Description of the method
Case Clinics guide a team or a group of peers through a process in which a case giver presents a case, and a group of 3-4 peers or team members help as consultants based on the principles of the U- Process and process consultation. Case Clinics allow participants to generate new ways to look at a challenge or question and develop new approaches for responding to the challenge or question.
To access the wisdom and experience of peers and to help a peer respond to an important and immediate leadership challenge in a better and more innovative way.
The case should be a leadership challenge that is current and concrete.
The case giver needs to be a key player in the case.

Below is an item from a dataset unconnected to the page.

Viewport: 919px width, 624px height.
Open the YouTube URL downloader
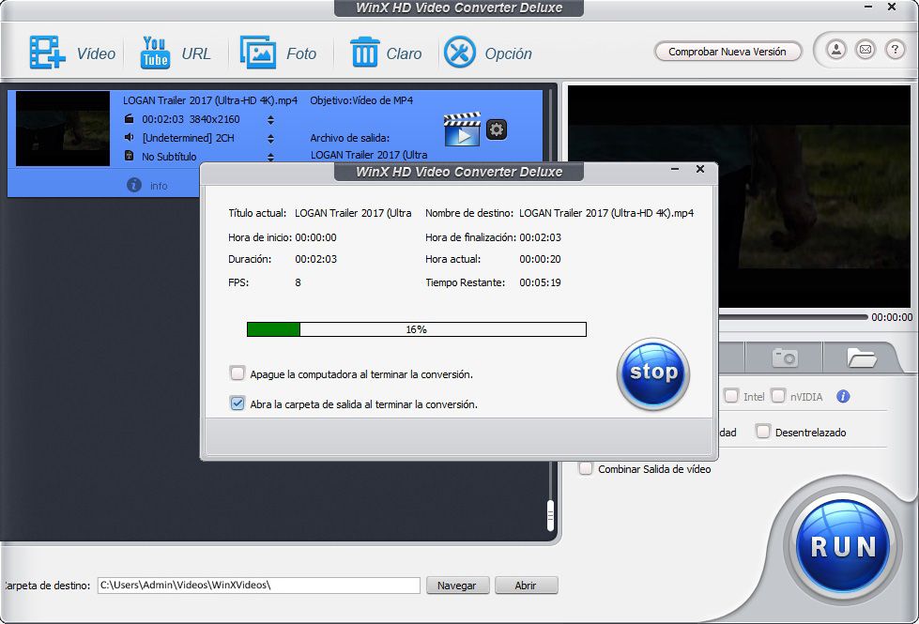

The participants in the case clinics are peers, so there is no hierarchical relationship among them.
Don’t give advice; instead listen deeply.
Uses and outcomes:
Concrete and innovative ideas for how to respond to a pressing leadership challenge
High level of trust and positive energy among the peer group
Use with: Mindfulness and listening practices
Participants of a master class program form peer learning groups. They do their first case clinic while they are in the program, and then use the process for monthly phone calls that allow each participant to present a case.
How to prepare?
Duration: Minimum of 70 minutes
Materials needed: Chairs or pillows to sit in a circle, optionally around a table, handout of the process
How many people?: 4-5 people: 1 case giver, 3-4 peers
Case giver: Share your personal aspiration and leadership challenge that is current, concrete, and important, and that you happen to be a key player in. You should be able to present the case in 15 min and the case should stand to benefit from the feedback of your peers. Include your personal learning threshold (what you need to let- go of and learn).
Coaches: Listen deeply—do not try to “fix” the problem, but listen deeply to the case giver while also attending to the images, metaphors, feelings and gestures that the story evokes in you.
Timekeeper: One of the coaches manages the time.
Step 1 (2min): Select case giver and time keeper
Step 2 (15min): Intention statement by case giver
Take a moment to reflect on your sense of calling. Then clarify these questions:
Current situation: What key challenge or question are you up against?
Stakeholders: How might others view this situation?
Intention: What future are you trying to create?
Learning threshold: What do you need to let-go of – and what do you need to learn
Help: Where do you need input or help?
Coaches listen deeply and may ask clarifying questions (don’t give advice!)
Step 3 (3min): Stillness
Listen to your heart: Connect with your heart to what you’re hearing.
Listen to what resonates: What images, metaphors, feelings and gestures come up for you that capture the essence of what you heard?
Step 4 (10min): Mirroring: Images (Open Mind), Feelings (Open Heart), Gestures (Open Will)
Each coach shares the images/metaphors, feelings and gestures that came up in the silence or while listening to the case story.
Having listened to all coaches, the case giver reflects back on what s/he heard.
Step 5 (20min): Generative dialogue
All reflect on remarks by the case giver and move into a generative dialogue on how these observations can offer new perspectives on the case giver’s situation and journey.
Go with the flow of the dialogue. Build on each other’s ideas. Stay in service of the case giver without pressure to fix or resolve his/her challenge.
Step 6 (8min): Closing remarks by coaches
Step 7 (2min): By case giver: How do I now see my situation and way forward?
Thanks & acknowledgment: An expression of genuine appreciation to each other.
Step 8 (follow-up): Individual journaling to capture the learning points.
Sources and further literature
C. Otto Scharmer, (2009) Theory U: Learning from the Future as it Emerges. Berrett- Koehler: San Francisco.